## STUDY MATERIAL
╔══

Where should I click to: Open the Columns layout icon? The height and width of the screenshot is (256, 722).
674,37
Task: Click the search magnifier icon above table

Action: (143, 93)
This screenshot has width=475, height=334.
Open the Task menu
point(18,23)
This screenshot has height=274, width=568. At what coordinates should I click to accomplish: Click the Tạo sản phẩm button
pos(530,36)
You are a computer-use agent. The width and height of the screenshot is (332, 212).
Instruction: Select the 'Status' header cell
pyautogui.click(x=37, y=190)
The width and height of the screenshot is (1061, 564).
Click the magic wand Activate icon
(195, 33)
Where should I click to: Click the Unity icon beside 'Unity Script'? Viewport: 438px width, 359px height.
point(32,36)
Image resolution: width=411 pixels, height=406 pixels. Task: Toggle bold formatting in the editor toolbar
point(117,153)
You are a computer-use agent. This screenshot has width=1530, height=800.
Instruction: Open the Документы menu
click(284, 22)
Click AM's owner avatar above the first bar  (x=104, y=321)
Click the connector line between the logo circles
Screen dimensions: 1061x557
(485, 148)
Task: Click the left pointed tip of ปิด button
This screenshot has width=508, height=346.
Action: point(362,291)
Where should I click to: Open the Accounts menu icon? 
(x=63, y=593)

╚══

## EXERCISE OBJECTIVE
Would you reproduce every record above exactly as it appears?

## COMPLETED EXERCISE
Where should I click to: Open the Columns layout icon? The height and width of the screenshot is (256, 722).
674,37
Task: Click the search magnifier icon above table

Action: (143, 93)
This screenshot has width=475, height=334.
Open the Task menu
point(18,23)
This screenshot has height=274, width=568. At what coordinates should I click to accomplish: Click the Tạo sản phẩm button
pos(530,36)
You are a computer-use agent. The width and height of the screenshot is (332, 212).
Instruction: Select the 'Status' header cell
pyautogui.click(x=37, y=190)
The width and height of the screenshot is (1061, 564).
Click the magic wand Activate icon
(195, 33)
Where should I click to: Click the Unity icon beside 'Unity Script'? Viewport: 438px width, 359px height.
point(32,36)
Image resolution: width=411 pixels, height=406 pixels. Task: Toggle bold formatting in the editor toolbar
point(117,153)
You are a computer-use agent. This screenshot has width=1530, height=800.
Instruction: Open the Документы menu
click(284, 22)
Click AM's owner avatar above the first bar  (x=104, y=321)
Click the connector line between the logo circles
Screen dimensions: 1061x557
(485, 148)
Task: Click the left pointed tip of ปิด button
This screenshot has width=508, height=346.
Action: point(362,291)
Where should I click to: Open the Accounts menu icon? 
(x=63, y=593)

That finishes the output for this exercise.